Using connections provides the following benefits:
Increased security
When you use connections, you can limit the number of users that need to know the security credentials for external systems.
For example, you want to ensure that only the DevOps team knows the security credentials required to access external systems. A DevOps engineer logs into Control Hub to create all connections to the external systems, and then shares the connections with data engineers who design pipelines, granting them the ability to use the connections. Data engineers select the appropriate connection name for a pipeline stage, but cannot view the connection details.
Reusability
You can create a connection once and then reuse that connection in multiple pipelines. Reusing connections reduces the possibility of user errors and simplifies updates to connection values.
For example, you might create a single connection to your source data stored in Amazon S3. You name the connection SourceData. You develop multiple pipelines to process this source data. Each time you add an Amazon S3 origin to a pipeline, you simply select the existing SourceData connection. You do not need to re-enter the AWS authentication details for each Amazon S3 origin. When you need to update the authentication details, you make a single update to the connection. All Amazon S3 origins using that connection reflect the updated values in subsequent pipeline runs.

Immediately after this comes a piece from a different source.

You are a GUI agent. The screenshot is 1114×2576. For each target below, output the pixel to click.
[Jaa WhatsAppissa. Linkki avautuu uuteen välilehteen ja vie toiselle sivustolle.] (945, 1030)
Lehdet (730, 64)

When you create a connection, you select an available authoring Data Collector. The Data Collector version and the installed stage libraries determine the connection types, such as Amazon S3 or JDBC, that you can create.

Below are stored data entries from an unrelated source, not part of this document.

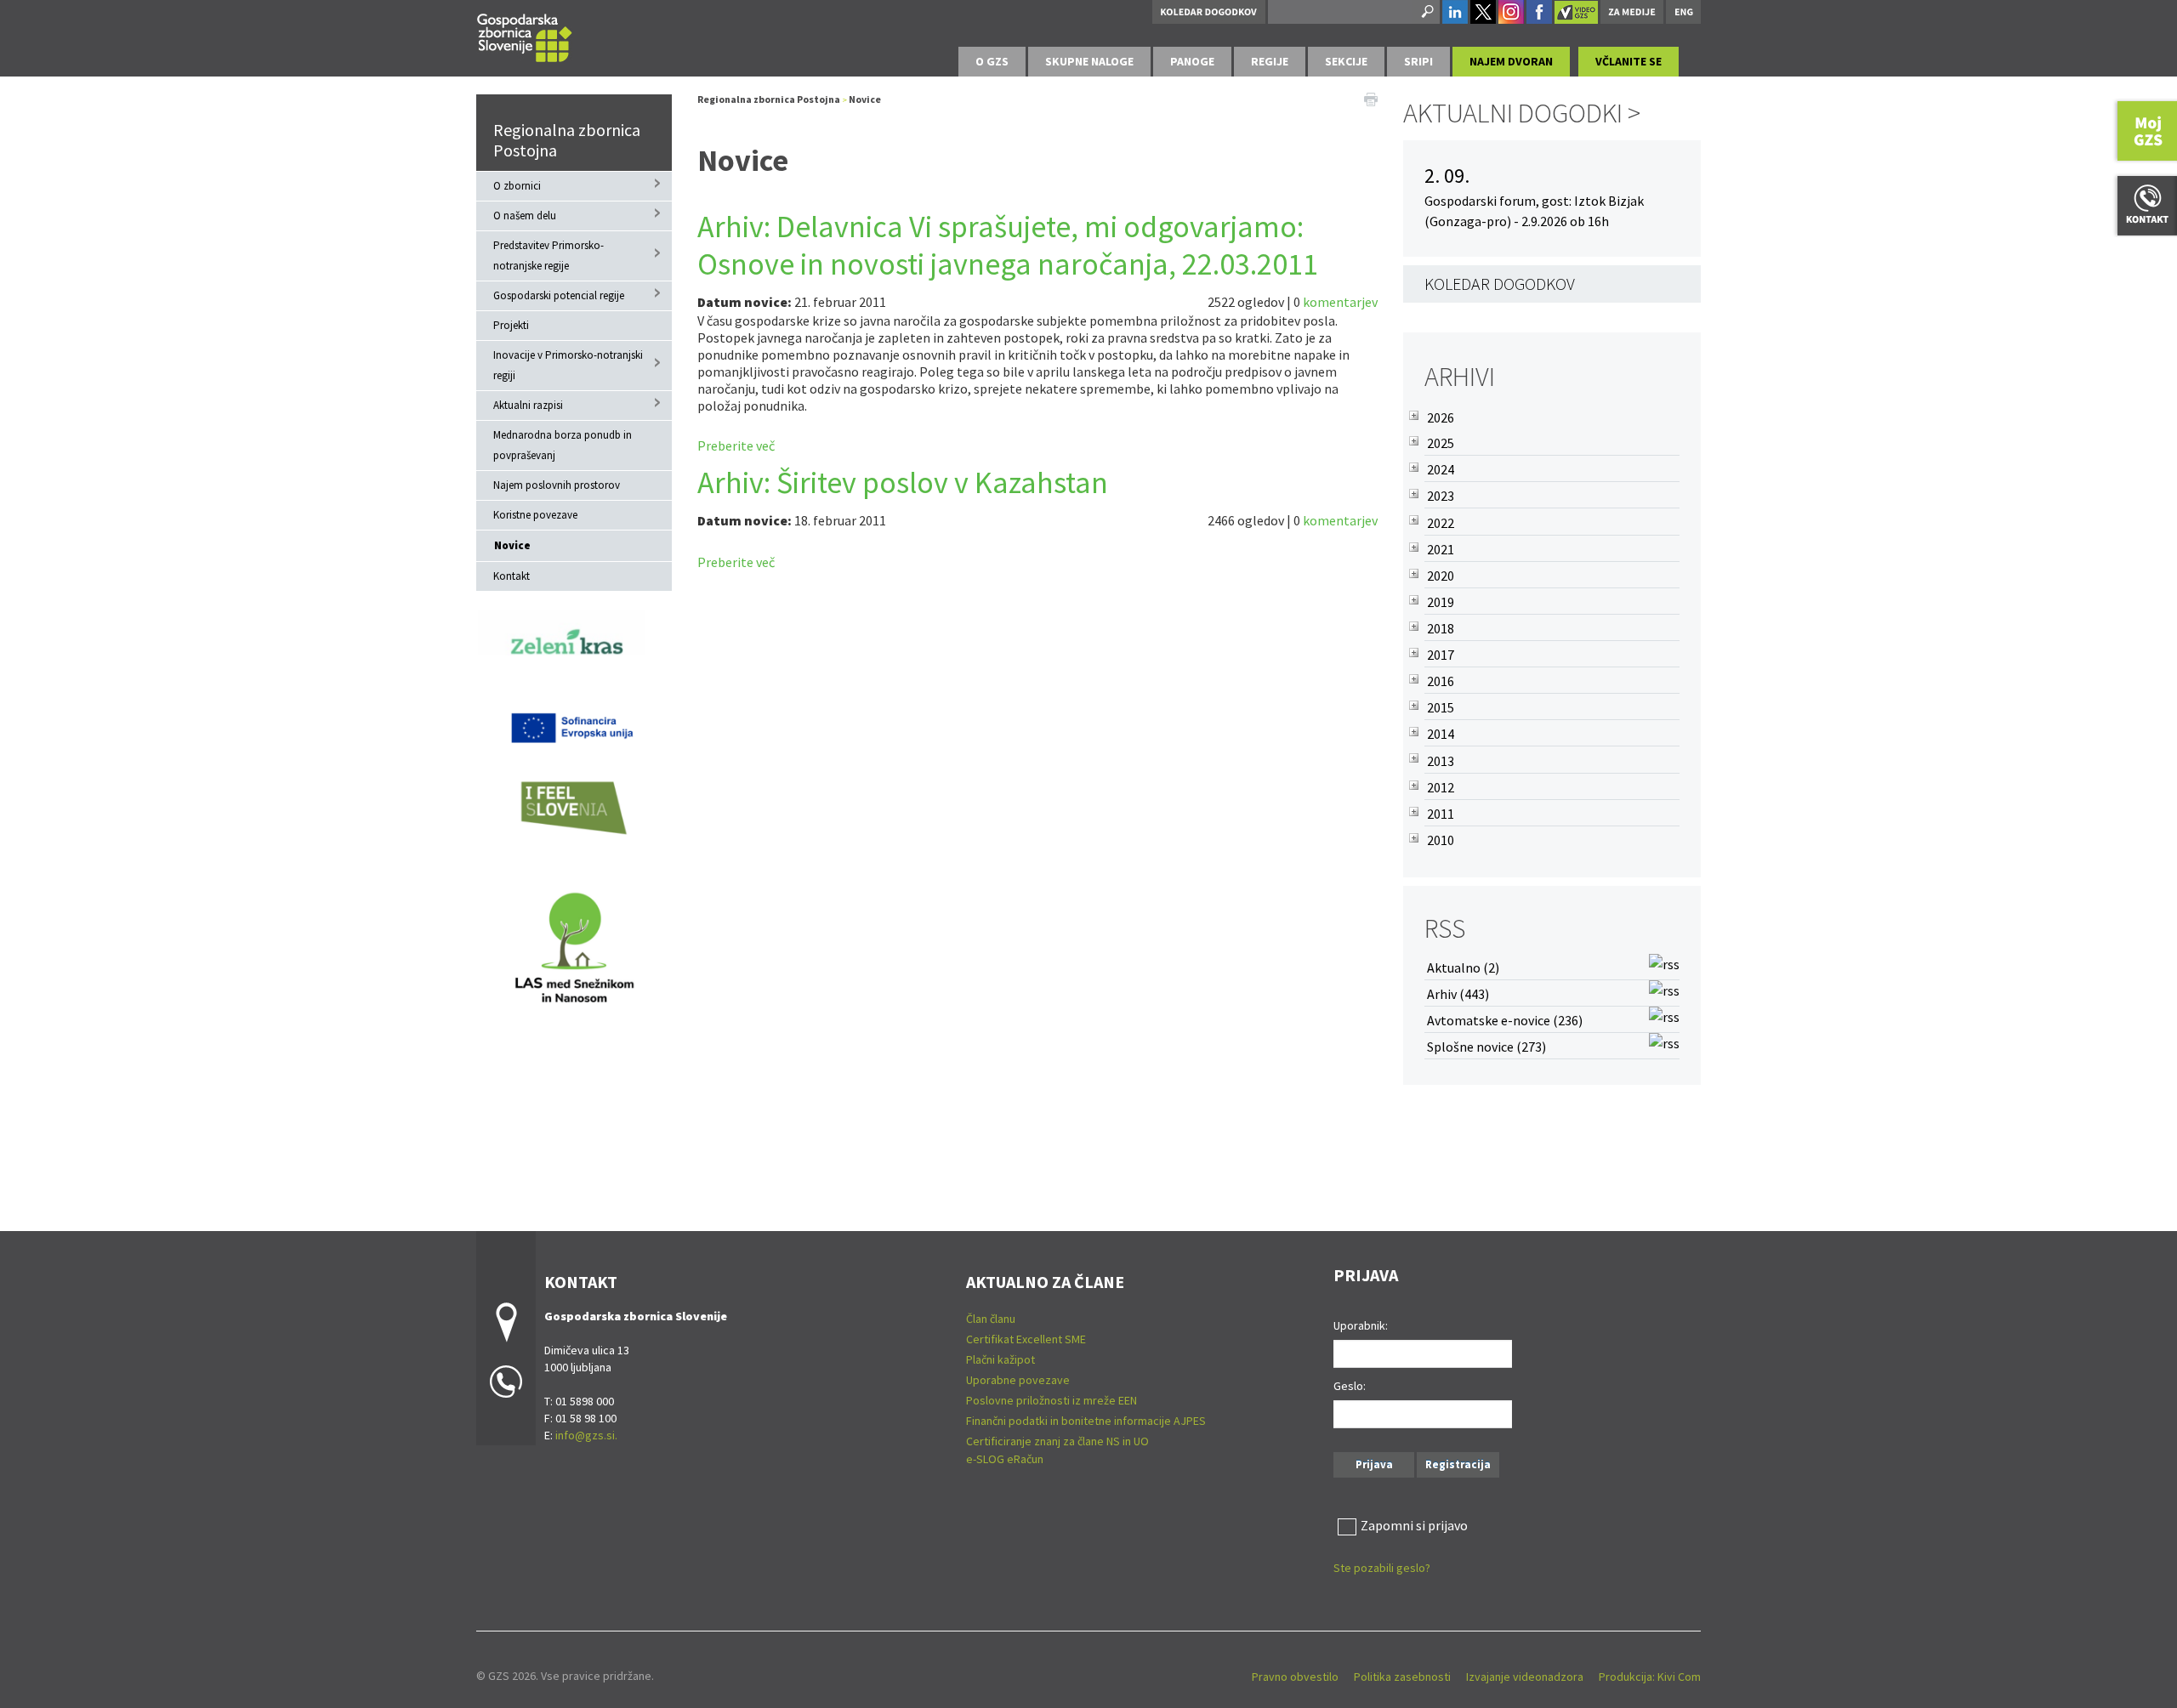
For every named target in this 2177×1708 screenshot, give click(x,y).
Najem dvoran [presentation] (1511, 61)
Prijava (1374, 1464)
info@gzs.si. (586, 1435)
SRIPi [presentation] (1418, 61)
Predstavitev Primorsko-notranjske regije (548, 255)
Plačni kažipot (1000, 1359)
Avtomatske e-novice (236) (1505, 1020)
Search (1426, 12)
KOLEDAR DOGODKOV (1499, 283)
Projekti (511, 325)
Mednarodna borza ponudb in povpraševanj (562, 445)
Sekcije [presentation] (1346, 61)
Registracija (1458, 1464)
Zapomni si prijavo (1414, 1525)
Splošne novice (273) (1486, 1046)
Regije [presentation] (1269, 61)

You can use connections in Control Hub Pipeline Designer when designing Data Collector or Transformer pipelines. You cannot use connections in the Data Collector or Transformer pipeline canvas.

For more information on the supported connection types, see Connection Types Overview.

Connection Requirements

Before you create connections, note the following requirements:
Data Collector and Transformer versions

To create and use connections, use the following minimum versions for registered Data Collectors and Transformers:

  • Data Collector version 3.19.0 or later
  • Transformer version 3.16.0 or later

Later versions introduce support for additional connection types, as listed in Execution Engine Versions.

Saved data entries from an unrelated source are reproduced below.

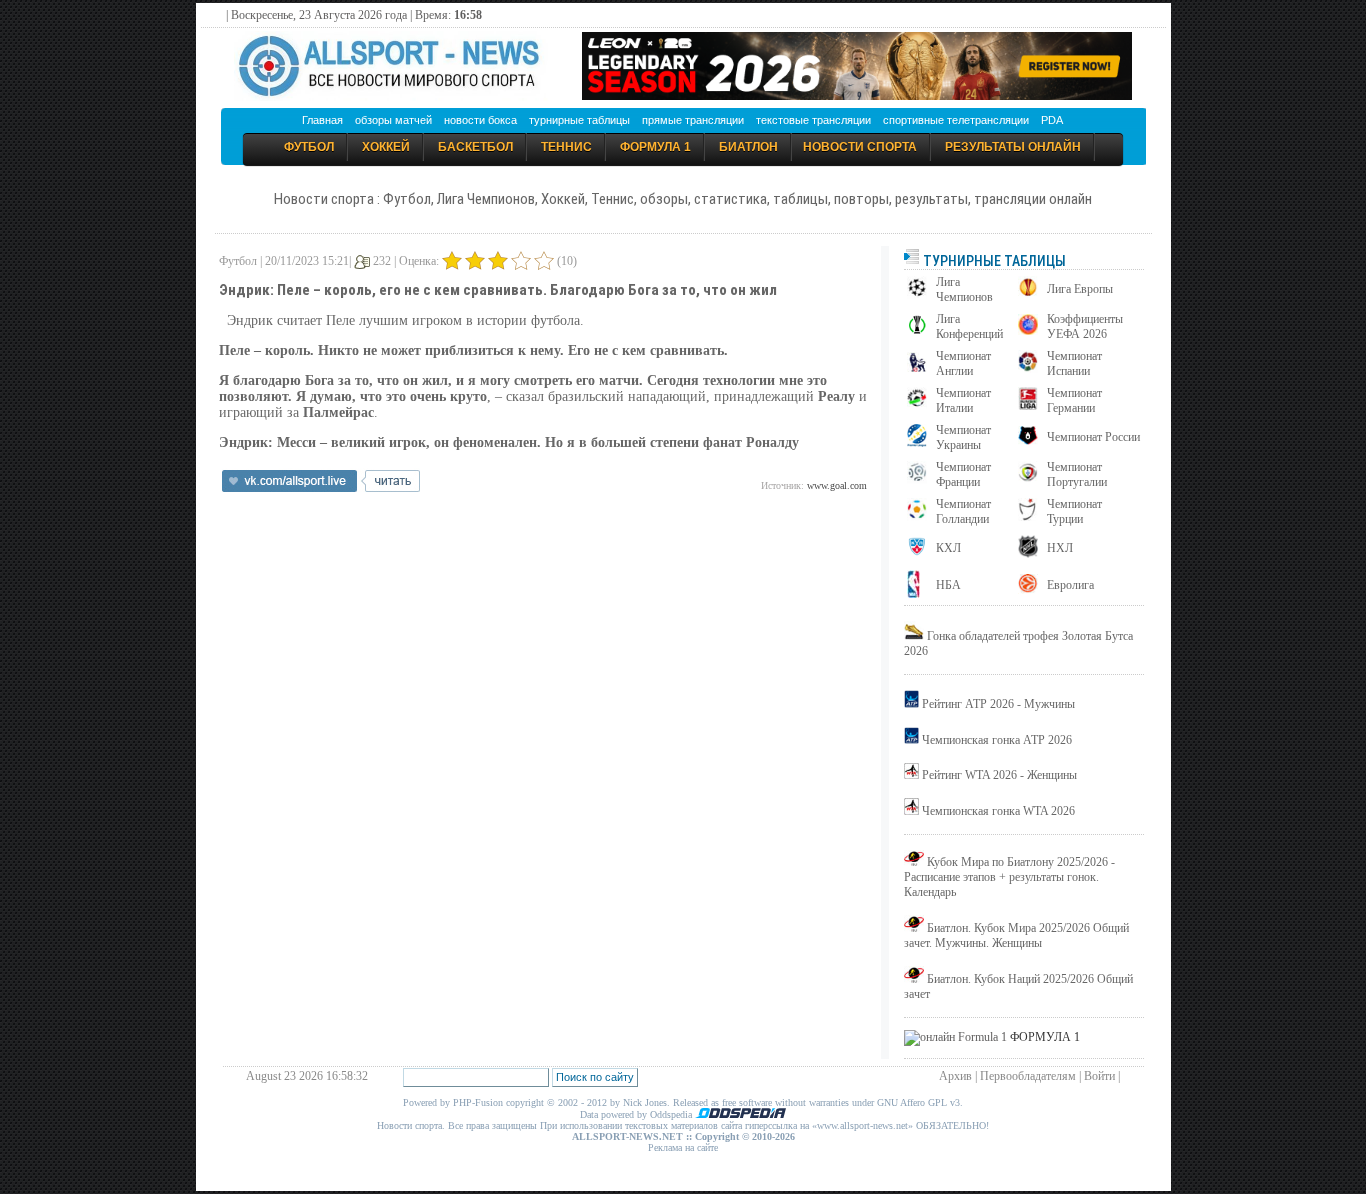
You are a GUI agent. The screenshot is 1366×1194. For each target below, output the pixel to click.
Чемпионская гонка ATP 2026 (997, 740)
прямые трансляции (693, 120)
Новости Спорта (860, 147)
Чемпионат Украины (963, 437)
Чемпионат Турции (1074, 511)
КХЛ (948, 548)
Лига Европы (1080, 289)
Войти (1099, 1076)
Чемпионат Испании (1074, 363)
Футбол (309, 147)
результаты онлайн (1013, 147)
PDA (1052, 120)
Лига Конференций (969, 326)
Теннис (566, 147)
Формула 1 (655, 147)
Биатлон (748, 147)
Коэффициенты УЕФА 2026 (1085, 326)
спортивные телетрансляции (956, 120)
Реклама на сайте (683, 1147)
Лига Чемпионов (964, 289)
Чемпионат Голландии (963, 511)
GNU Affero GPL (912, 1102)
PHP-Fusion (478, 1102)
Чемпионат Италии (963, 400)
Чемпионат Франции (963, 474)
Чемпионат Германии (1074, 400)
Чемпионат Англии (963, 363)
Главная (322, 120)
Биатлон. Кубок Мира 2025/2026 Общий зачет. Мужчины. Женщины (1016, 935)
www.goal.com (837, 485)
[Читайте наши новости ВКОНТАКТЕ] (321, 488)
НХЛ (1060, 548)
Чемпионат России (1093, 437)
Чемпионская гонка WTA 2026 (998, 811)
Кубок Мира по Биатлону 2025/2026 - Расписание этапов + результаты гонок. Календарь (1009, 877)
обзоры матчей (393, 120)
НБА (948, 585)
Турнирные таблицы (993, 261)
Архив (955, 1076)
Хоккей (386, 147)
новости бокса (480, 120)
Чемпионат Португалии (1077, 474)
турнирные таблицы (579, 120)
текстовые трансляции (813, 120)
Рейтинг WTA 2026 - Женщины (999, 775)
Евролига (1070, 585)
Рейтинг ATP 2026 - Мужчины (998, 704)
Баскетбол (475, 147)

Important: You cannot use the system Data Collector to configure a pipeline that uses connections.
Data Collector stage libraries
When you create a connection, you select an available authoring Data Collector. The stage libraries installed on that Data Collector determine the connection types, such as Amazon S3 or JDBC, that you can create. For example, to create an Amazon S3 connection, you must select an authoring Data Collector that has the Amazon Web Services stage library installed.

Run pipelines that use connections on an execution Data Collector or Transformer version that supports connections. Pipelines that use connections fail when run on a Data Collector or Transformer version that does not support connections. In addition, ensure that the stage libraries required by each connection are installed on all execution Data Collectors.

Execution Engine Versions

Connection support was introduced with Data Collector version 3.19.0 and Transformer version 3.16.0. Later versions introduce support for additional connection types.

The following table lists the new connection types supported with each execution engine version:

Execution Engine Version Newly Supported Connection Types
Data Collector version 3.20.0
  • Azure Data Lake Storage Gen2
  • JMS
Data Collector version 3.19.0
  • Amazon Kinesis Firehose
  • Amazon Kinesis Streams
  • Amazon S3
  • Amazon SQS
  • Databricks Delta Lake (requires the Databricks Enterprise stage library version 1.2.x or later)
  • Google BigQuery
  • Google Cloud Storage
  • Google Pub/Sub
  • JDBC
  • Kafka
  • Kudu
  • Salesforce
Transformer version 3.16.0
  • Amazon EMR Cluster Manager
  • Amazon S3
  • JDBC
  • Kudu
Note: To create these connection types for use in Transformer pipelines, you must use an authoring Data Collector version 3.19.0 or later.

Working with Connections

The Connections view lists all connections that you have access to.

You can complete the following tasks in the Connections view:
  • Create connections.
  • Assign tags to connections.
  • Test that configured connection values are valid.
  • View connection details, including the connection type, assigned tags, and the list of pipelines and pipeline fragments that use the connection.
  • Edit connection details.
  • Share connections with other users and groups.
  • Delete connections.

The following image shows a list of connections in the Connections view. Each connection is listed with its type, tags, and owner:

Note the following icons that display for connections when you select a connection. You'll use these icons frequently as you manage connections:

Icon Name Description
Add Add a connection.
Refresh Refresh the list of connections.
Toggle Filter Column Toggle the display of the Filter column, where you can filter connections by connection type or tag. You can also search for connections by name or description.
Share Share connections with other users and groups, as described in Permissions.
Edit Edit the connection.
Delete Delete the connection.